The EU’s free trade agreements are used to a high degree by companies in the EU and its partner countries. Both sides benefit about equally from duty savings measured as a share of the import value. This is observed by the National Board of Trade Sweden and UNCTAD, the United Nation’s organisation on trade and development, in a new report. The authors Jonas Kasteng of the National Board of Trade Sweden and Stefano Inama of UNCTAD describe its conclusions.

What is the report about?
– The report analyses the use of the EU’s free trade agreements in reality.
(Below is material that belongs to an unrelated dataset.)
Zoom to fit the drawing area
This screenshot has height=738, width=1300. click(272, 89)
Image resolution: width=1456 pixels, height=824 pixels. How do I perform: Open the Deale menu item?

This is important as the EU is one of the most active negotiators of free trade agreements at the global level, and because EU companies have favourable trade conditions – including through reduced tariffs – thanks to the free trade agreements, says Jonas Kasteng at the National Board of Trade Sweden. 

 – Still, many companies report that they have difficulties taking advantage of the preferential tariffs in the free trade agreements, which often has to do with the fact that the rules on proving a product’s origin – a requirement for reduced tariffs – are complex, says Stefano Inama at UNCTAD.

What are the report’s most important conclusions?
– We can see that the EU’s free trade agreements are in fact used to a high degree. The EU’s exporters use the agreements for 67 per cent of their exports to countries with which free trade agreements exist. But we can also note that the EU’s importers use the free trade agreements to an even greater extent. In 90 per cent of cases where tariff reductions can be used, they are, Jonas Kasteng says.

The report does not, however, describe how many and what type of companies make use of the free trade agreements. It may be the case that the agreements are used mainly by bigger companies with large export values, and that it remains difficult for smaller companies to make use of the tariff reductions.

And there is untapped potential in the free trade agreements – almost 72 billion euros of EU exports where the possibility of reduced tariffs is not utilised. A large proportion of this under-utilisation is in exports to major free trade partners such as Switzerland and South Korea. The report also notes that the untapped potential (as a share of the export value) is particularly high in the free trade agreements with Tunisia, Morocco, Egypt, Lebanon and Mexico.

– If it were possible to make greater use of reduced tariffs, exports to these countries would likely increase further, Stefano Inama says.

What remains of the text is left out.